Eating soft serve and chatting with my daughter’s friend… there was nothing about this situation that didn’t feel strange.
“What’s your name?”
Kai asked the question while gnawing at the cone with her front teeth.
“Isn’t this a persistent chat-up.”
“I was taught by the person who raised me that you keep pressing forward until you see the corner of their eye twitch.”
“Whoever taught you that has a very precise sense of when to quit.”
The person who raised me. The phrasing snagged at me. Did she perhaps come from a home without parents. My questions about the Chitaira household and the girl who lived in it, far from being resolved, were swelling like a snowball rolling downhill, gathering more of my attention as they went. But what was certain was that there was a middle school girl eating soft serve in front of me right now. And that second-year middle schooler had eyes unlike anyone else’s, one of a kind, absolute.
“Oh, I’m Chitaira Kai, by the way.”
“I know that.”
An unsolicited self-introduction, offered as a prompt. And you are?
It wasn’t a name worth hiding or making a performance of withholding, but something about giving it to her freely felt like resistance. She had a way of pushing into your space, this girl. Unknown quantity, or perhaps… the feeling of her pressing into my life.
With the unsettled feeling of two celestial bodies drawing closer together than was wise, I said my name.
“Amamiya. Setsu.”
“Setsu?”
“Written with the character for snow. Setsu.”
Someone had once told me it was an old-fashioned sound to a name. I thought so myself.
“Yuki… snow.”
Kai murmured it and turned her free hand palm-up.
A gesture like catching imaginary snow that wasn’t falling.
“People must often read it wrong.”
“…They do.”
That was all she had to say about my name, and Kai dropped her eyes back to the soft serve.
“This soft serve is good, isn’t it.”
“It is.”
With Kai’s small mouth, the soft serve looked likely to melt before she could finish it.

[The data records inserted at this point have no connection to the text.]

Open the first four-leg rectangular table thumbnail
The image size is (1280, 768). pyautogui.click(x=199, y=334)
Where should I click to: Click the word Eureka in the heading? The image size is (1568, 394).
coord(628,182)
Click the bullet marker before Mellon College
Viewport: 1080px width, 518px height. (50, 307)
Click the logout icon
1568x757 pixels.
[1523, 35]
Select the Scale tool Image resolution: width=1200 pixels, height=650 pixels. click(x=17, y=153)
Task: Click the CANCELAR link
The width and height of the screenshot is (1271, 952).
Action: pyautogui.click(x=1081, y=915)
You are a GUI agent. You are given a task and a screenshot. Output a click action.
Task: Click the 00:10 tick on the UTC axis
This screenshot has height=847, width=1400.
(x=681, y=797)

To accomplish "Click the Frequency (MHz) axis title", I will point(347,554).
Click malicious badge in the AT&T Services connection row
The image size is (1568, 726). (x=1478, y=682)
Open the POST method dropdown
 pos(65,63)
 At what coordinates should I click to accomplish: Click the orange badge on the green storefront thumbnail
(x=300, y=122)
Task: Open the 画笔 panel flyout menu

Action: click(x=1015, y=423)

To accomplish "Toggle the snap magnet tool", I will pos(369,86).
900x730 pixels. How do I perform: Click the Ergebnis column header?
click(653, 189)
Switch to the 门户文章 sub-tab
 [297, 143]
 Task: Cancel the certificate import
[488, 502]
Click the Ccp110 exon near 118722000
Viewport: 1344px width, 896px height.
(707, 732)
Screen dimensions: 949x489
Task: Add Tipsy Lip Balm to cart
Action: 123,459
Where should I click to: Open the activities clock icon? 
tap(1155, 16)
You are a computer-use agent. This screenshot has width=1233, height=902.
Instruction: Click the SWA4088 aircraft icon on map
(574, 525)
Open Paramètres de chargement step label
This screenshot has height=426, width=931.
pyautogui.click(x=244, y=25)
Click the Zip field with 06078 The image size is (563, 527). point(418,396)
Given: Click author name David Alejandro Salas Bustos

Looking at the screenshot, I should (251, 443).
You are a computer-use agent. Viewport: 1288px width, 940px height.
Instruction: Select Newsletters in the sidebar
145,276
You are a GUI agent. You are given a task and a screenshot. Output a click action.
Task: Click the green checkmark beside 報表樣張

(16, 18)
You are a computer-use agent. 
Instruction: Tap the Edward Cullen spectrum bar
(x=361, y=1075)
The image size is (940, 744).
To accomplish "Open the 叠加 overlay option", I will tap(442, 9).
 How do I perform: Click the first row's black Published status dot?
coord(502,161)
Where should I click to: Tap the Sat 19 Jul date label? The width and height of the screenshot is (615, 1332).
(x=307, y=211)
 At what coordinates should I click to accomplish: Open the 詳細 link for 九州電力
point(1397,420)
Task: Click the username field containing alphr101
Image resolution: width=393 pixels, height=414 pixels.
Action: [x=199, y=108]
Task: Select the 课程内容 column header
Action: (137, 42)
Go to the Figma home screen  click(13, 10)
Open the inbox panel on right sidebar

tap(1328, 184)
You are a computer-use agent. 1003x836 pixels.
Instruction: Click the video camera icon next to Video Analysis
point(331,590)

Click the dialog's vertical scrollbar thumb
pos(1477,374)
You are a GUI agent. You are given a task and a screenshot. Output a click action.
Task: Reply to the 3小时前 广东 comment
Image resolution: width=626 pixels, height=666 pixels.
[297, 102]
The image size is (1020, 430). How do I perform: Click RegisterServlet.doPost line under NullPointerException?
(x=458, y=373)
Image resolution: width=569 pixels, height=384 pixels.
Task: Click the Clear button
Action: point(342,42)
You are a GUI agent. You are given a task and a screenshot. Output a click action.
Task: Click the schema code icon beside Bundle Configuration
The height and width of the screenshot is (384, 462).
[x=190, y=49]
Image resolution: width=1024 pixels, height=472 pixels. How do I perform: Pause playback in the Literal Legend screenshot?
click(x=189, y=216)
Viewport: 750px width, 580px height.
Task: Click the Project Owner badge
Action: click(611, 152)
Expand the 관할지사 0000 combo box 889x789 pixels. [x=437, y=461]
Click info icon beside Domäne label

I finished first, and for some reason waited beside her in silence while she ate hers. With no clear idea of why I was waiting, the lingering pleasure of the soft serve lending the moment a gentle ease, I found myself in a mood that was, strangely, not bad at all. The air on the main road with its stream of cars was rarely something I’d call refreshing, but right now it was, quite agreeably, cool.
The lightness of having set down something I’d been carrying, just for a moment, felt good.
A member of staff kindly came out to collect the wax paper when we were done. Wiping the melted soft serve from my fingers, I looked at Kai. In the end I hadn’t managed to ask directly about her home. All I’d learned was what the soft serve tasted like.
Next time the family went out, it might be nice to come here together.
“Well then, goodbye.”
“Thank you, Yuki-san.”
“Hmm… pardon?”
I’d been about to part with a light farewell when something unexpected attached itself to it and my head snapped back up mid-bow. Kai walked away toward the station still smiling, without correcting herself even once.
Deliberately mispronouncing someone’s name and laughing about it.
“Well. How about that. Well.”
With each word I said aloud, I had the illusion of steam escaping from my ears. The corner of my eye was not twitching, it was entirely my imagination. Bearing in mind that she was fourteen, I responded as the adult in the situation.
“Rotten little brat.”
I promptly revised the assessment I’d given my husband, and went home.
My husband had called me clever. He’d said the same thing years ago.
Looking back at my husband’s affection, there was no deception in it, which meant I might genuinely have been a sharp-minded person. Perhaps that was what had drawn him to me. Perhaps that had been the appeal.
And if that was true of my husband, then perhaps if I became a fool, I would stop being someone he found worth looking at.
The answer to that would need a little more time to reveal itself.